I have trouble sleeping sometimes. I’m sure that’s something no one can relate to.
In my attempts to get ahold of my sleeping patterns I am actually trying pieces of advice that I have heard along the way but never really listened to because, “sure, studies show that’s true, but it probably wont work for me.”
Last night I tried the thing people say (those are three different links to people saying this) to do where you get out of bed and go do something relaxing for a while and then try to sleep again in a little bit. I decided to write in my journal because I found my mind racing and I wanted to try to put some things on paper. The first thing I wrote was, “I can’t sleep.” And then I got sort of philosophical about it and wrote, “okay, well technically, of course, I can actually sleep,” as though my journal was going to be that annoying kid in the class hanging on semantics and proving everyone “technically” wrong. But it uncovered something cool that I had never really thought about.
I can sleep, or I would have an easier time falling asleep, but there are some things going on in my head that are keeping me awake. The phrase, “I can’t sleep,” is so final. It’s sort of like, “well this is not going to happen, so I am going to be awake the entire night.” And that doesn’t have to be the case. So then I tried another new thing. I tried to really pin down what thoughts were racing through my head, and I wrote them down, one by one.
What am I worried about? I’m worried because I thought grades would be posted today, and they aren’t yet so I could still have failed out of college and not know it yet. I got experimental with a christmas present for someone and I’m afraid they aren’t going to like it. I’m worried because my life feels very meaningful right now and is that all going to come crashing down when I have another one of those epiphanies that nothing really means anything and I really feel it down to my core? There were a number of other things but I’ll stop there, you get the idea. All of the things I am worried about can absolutely wait until tomorrow. Oh well, they are right here, right now, so what can I do about it?
I did a ten minute meditation where I did square breathing one time for every bead on my meditation beads. It helped me separate myself from those worries and come back to the moment where everything is okay and I am safe and nobody hates me because I got them a gift they probably wont like.
Next, I took the big things on my worry list and I sort of debunked them, I guess. It is not likely that I would fail out of college with no idea it was coming. I convince myself that this is happening every semester, and I am usually quite wrong. I wrote, “everyone who loved you yesterday will love you tomorrow, no matter what your transcript says.” Next, I moved on to a question I ask all the time and decided that googling whether cats have emotions is a thing I can do tomorrow and for now I can just tell myself that my cat loves me and the fact that this is a really big worry for me right now says a lot about how good my life is.

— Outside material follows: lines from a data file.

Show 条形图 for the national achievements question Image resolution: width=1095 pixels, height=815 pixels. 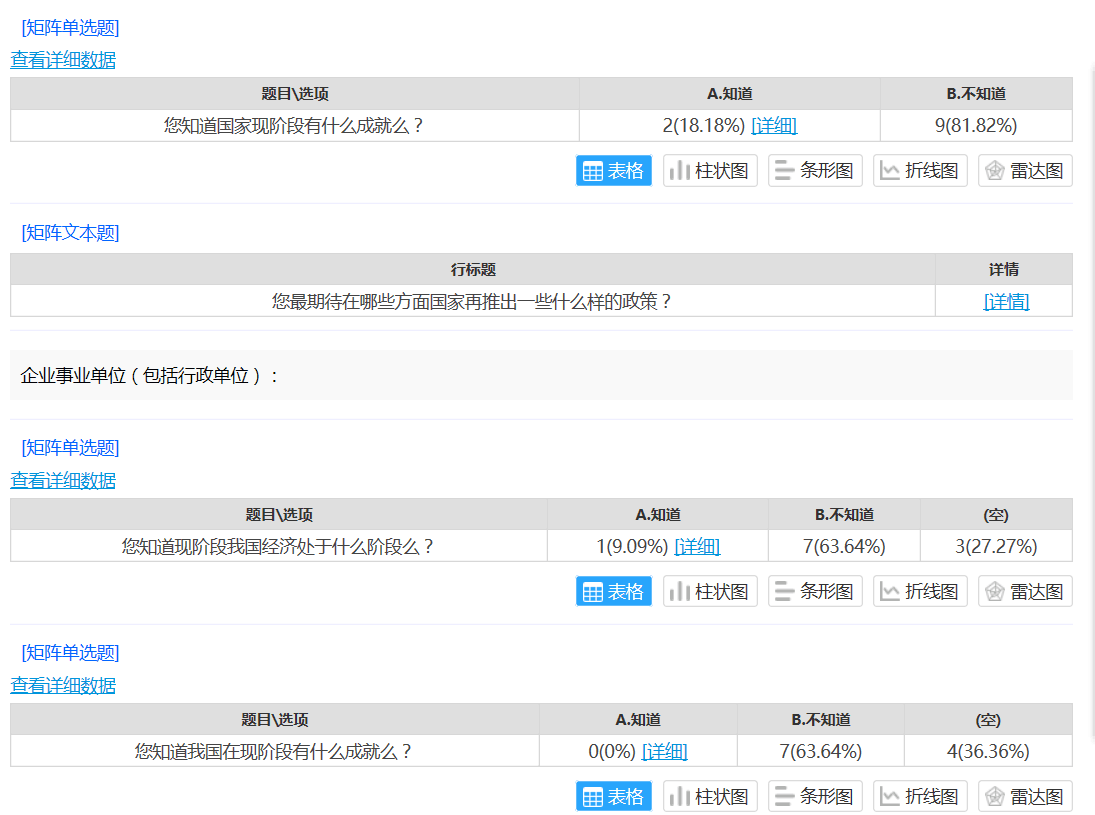coord(815,171)
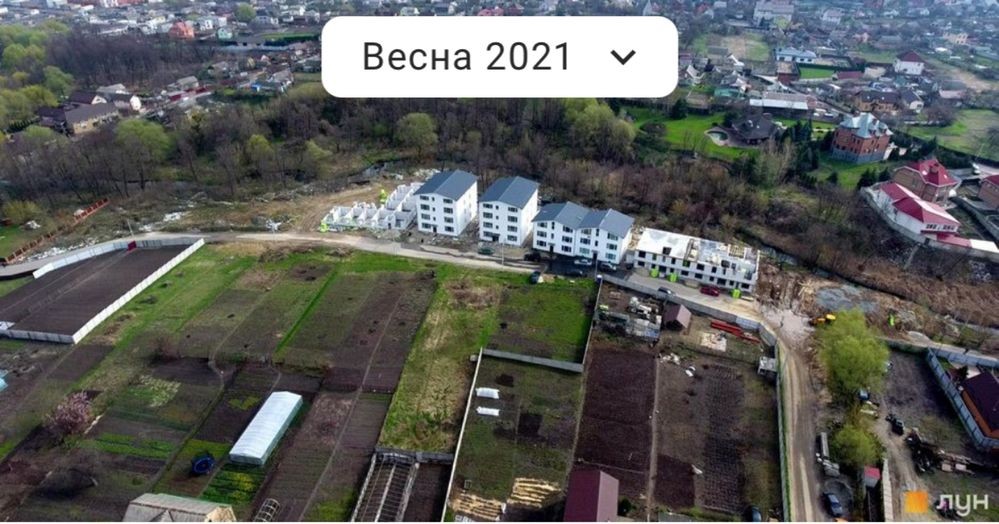Click the unfinished flat-roof building under construction

(x=695, y=259)
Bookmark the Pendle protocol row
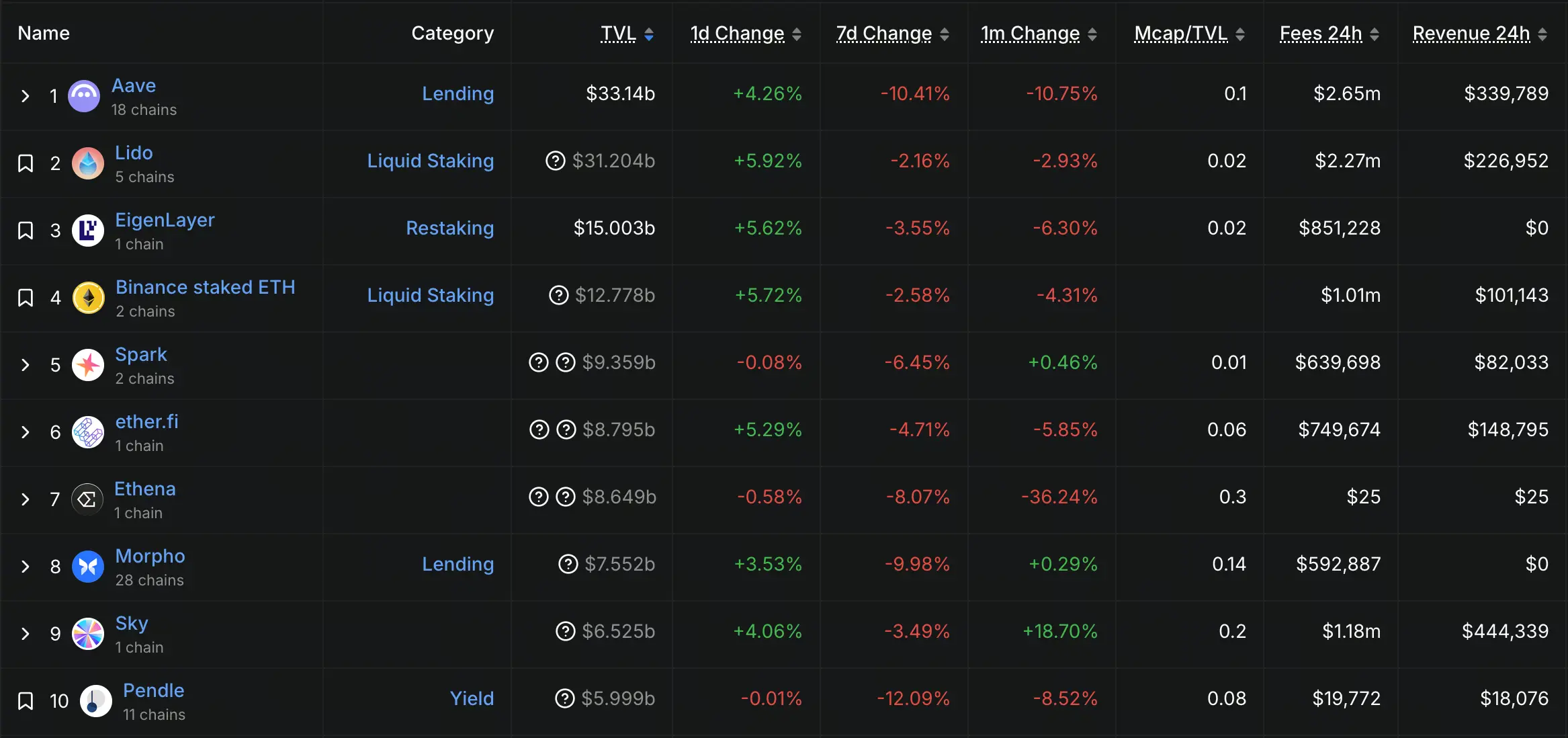Image resolution: width=1568 pixels, height=738 pixels. pos(26,700)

Of course, I had to then write, “please don’t start feeling guilty for your privilege. That is conversation best had with other people and not the sort of thing that you’re going to get over by yourself at 3 in the morning.” It went on like this for a while. I’m pretty sure the sleep websites were not talking about this sort of thing when they suggested I “do something relaxing.”
What I noticed when I was debunking these worries was that they were going away as I debunked them. I also noticed that I wasn’t going to fool myself. Writing, “wait until tomorrow,” was not enough to convince my brain that it’s okay and it should move on. I really had to look at the worries, as ridiculous as they got, and be kind to them and to myself for having them. I found myself sort of writing to them as though they were little kids. Like, “hey, I hear that this really scares you right now, and this is an example of why you don’t need to worry about this yet and hey I love you, you’re great.”
Ultimately, I would not recommend doing this every time you can’t sleep. After I debunked my worries, I was in a great mood and very energized. I wanted to write this blog post immediately. But I had been up for an hour. But I was hungry, so I made some food. This is the sort of thing that maybe I could try an hour or so before I actually want to go to bed, and not the sort of thing I should do when I have been awake for a long time. Then I remembered that I sort of used to do this with my Guatemalan worry dolls and it was very effective and maybe that would be a more efficient solution in the future.
However, I had to write this blog post because it was a lot to experience and then not say anything about. After doing all this worry-debunking, I got in bed, put on Bob’s Burgers, and fell asleep before the episode was over.